# EXERCISE DETAILS
Nothing but the lines from the one with "You are a computer-use agent." through the end of the data should be set down, each exactly as written, and no picture should be included.

# PROVIDED MATERIAL
::::::::::
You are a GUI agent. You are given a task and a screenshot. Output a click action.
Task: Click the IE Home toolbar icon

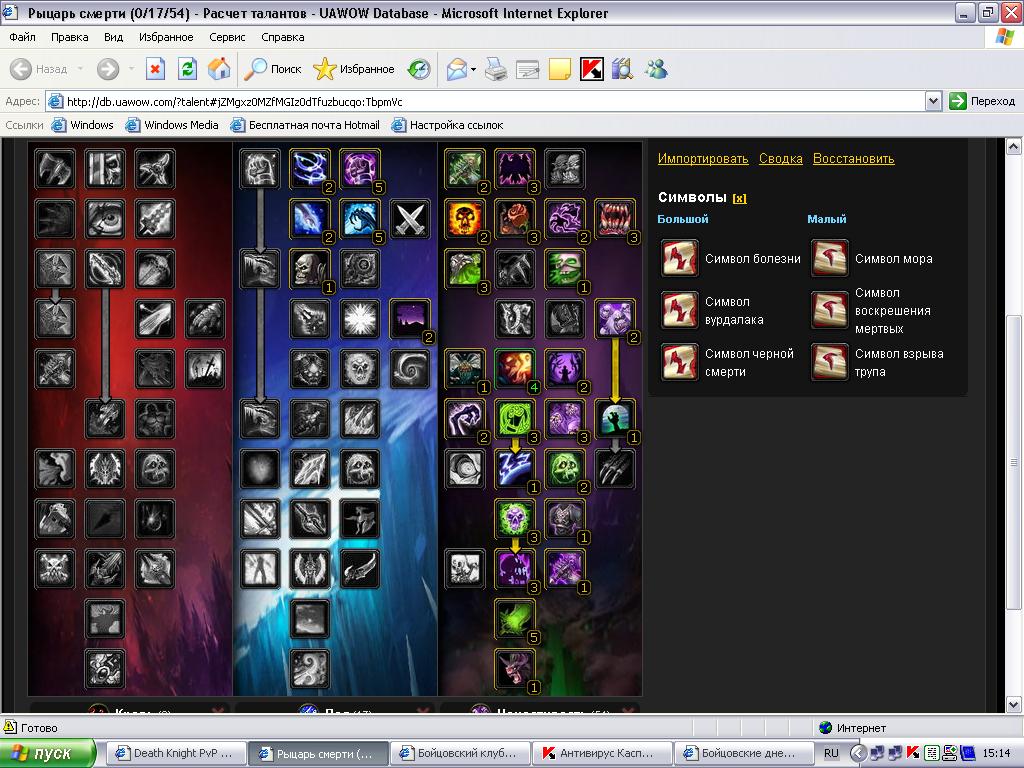point(219,69)
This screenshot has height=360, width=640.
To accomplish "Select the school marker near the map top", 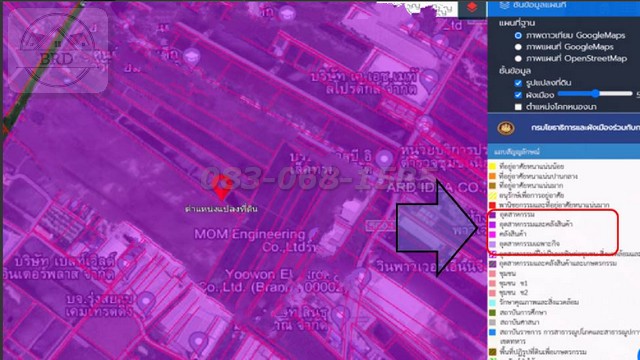I will click(287, 13).
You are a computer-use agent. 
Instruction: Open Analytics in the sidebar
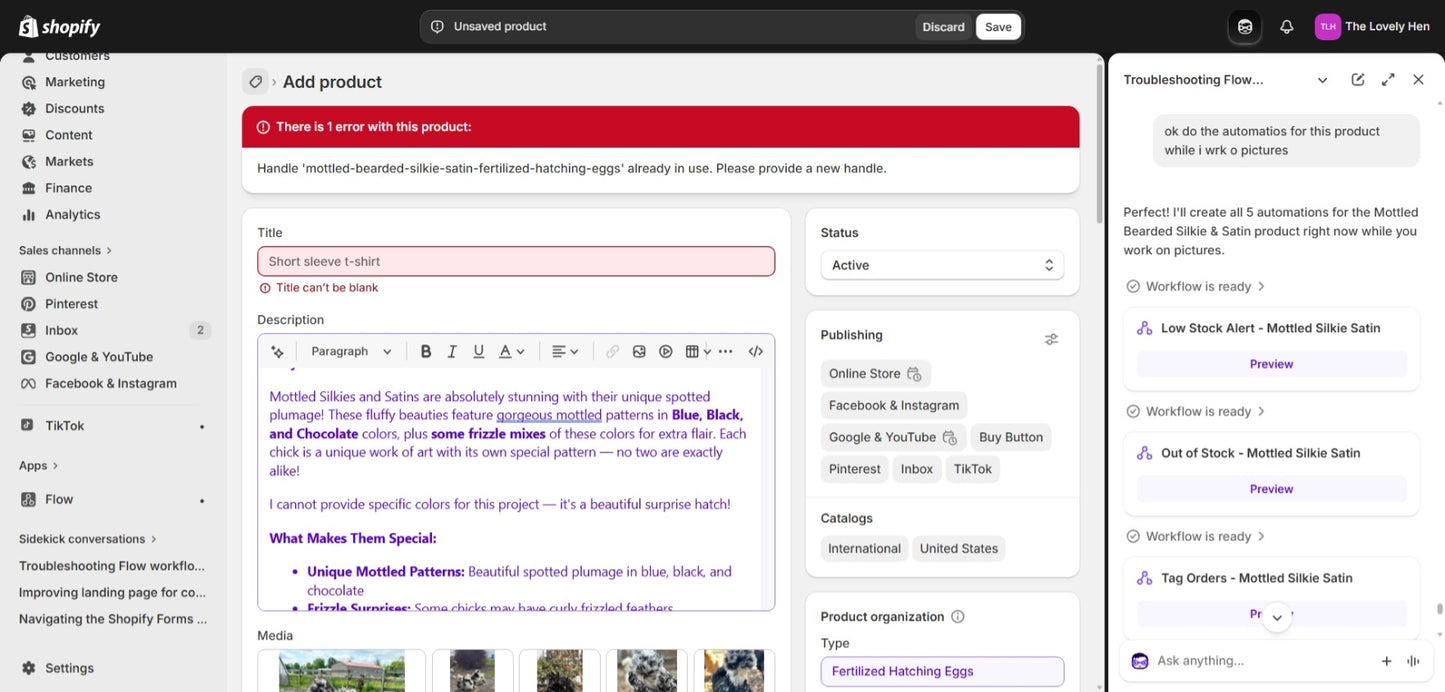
::::::::::
# OUTPUT
You are a computer-use agent. 
Instruction: Open Analytics in the sidebar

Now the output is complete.